Skip to content

The Test Cabinet

The Test Cabinet is a benchmark for evaluating AI models and the coding harnesses that drive them. It does this with a suite of test cases inspired by old school arcade and flash games. Each test case asks a model to build a substantial, playable game from a specification, producing far more code than most software development benchmarks require while also exercising visual and spatial reasoning.

These documents are the vision specs for The Test Cabinet. They lock down the details that matter for the testing harness, the test case catalog, and the public site. They record both high level intent and low level requirements so that an implementation can follow them without re-deriving decisions.

The Test Cabinet’s harness, test case specs, and published results are intended to be released publicly. Everything described here must therefore be buildable and runnable without any proprietary dependencies.

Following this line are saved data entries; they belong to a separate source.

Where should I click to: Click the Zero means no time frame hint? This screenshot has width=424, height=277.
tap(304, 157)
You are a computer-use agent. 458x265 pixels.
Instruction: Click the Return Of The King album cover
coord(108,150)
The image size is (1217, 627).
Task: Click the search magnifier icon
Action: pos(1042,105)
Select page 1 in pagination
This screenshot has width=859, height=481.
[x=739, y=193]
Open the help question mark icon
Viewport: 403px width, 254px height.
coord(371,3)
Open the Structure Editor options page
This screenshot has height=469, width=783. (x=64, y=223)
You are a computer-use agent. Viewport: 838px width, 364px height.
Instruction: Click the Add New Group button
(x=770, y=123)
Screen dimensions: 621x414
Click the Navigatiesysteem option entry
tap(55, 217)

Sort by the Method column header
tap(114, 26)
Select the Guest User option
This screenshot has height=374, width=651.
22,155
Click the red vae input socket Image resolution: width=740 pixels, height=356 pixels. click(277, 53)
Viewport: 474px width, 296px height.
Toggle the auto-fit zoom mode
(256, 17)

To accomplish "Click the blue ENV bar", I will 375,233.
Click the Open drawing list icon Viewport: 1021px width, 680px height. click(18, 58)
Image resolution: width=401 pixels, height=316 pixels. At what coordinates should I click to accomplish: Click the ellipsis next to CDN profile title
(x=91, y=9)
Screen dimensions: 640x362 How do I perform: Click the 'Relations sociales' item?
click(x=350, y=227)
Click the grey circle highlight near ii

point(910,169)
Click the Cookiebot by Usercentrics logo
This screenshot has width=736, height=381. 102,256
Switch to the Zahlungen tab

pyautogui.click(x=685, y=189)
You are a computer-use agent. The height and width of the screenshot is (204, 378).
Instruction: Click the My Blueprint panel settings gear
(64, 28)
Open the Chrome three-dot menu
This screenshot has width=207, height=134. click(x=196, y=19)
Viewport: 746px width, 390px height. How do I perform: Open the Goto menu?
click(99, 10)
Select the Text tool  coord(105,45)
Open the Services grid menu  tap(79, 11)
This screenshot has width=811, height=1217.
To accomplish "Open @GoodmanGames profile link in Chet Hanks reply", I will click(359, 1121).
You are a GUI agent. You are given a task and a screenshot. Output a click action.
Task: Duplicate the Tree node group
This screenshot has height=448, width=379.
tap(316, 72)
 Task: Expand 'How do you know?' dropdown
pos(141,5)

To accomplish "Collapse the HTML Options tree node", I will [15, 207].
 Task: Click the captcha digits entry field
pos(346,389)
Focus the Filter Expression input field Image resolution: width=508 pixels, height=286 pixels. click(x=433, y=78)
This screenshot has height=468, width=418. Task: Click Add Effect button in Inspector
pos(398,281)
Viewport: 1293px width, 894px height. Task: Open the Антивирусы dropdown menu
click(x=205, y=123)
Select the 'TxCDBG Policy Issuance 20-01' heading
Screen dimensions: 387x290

The Test Cabinet is made up of the following parts:

  • The testing harness application is the locally run application that orchestrates benchmark runs.
  • The test case catalog defines the games that models are asked to build, including their specs, assets, and validation criteria.
  • The agent harness layer provides a unified way to invoke third party coding harnesses so that the same test case can be run against any of them.
  • The execution environment isolates each run in its own container and its own fresh git repository.
  • Metrics defines the run time, token, and cost data that every run records.
  • Validation describes the automated first pass that catches gross failures and compares against reference UIs.
  • Run records define the data contract that a run produces and the site consumes.
  • Results describes how a run’s generated code and run record are published.
  • The public site is the gallery where published runs can be browsed and played.

To avoid ambiguity between the two kinds of “harness” involved:

  • The testing harness is The Test Cabinet’s own application that runs benchmarks.
  • An agent harness is a third party coding tool (for example Claude Code or Codex) that drives a model through a test case.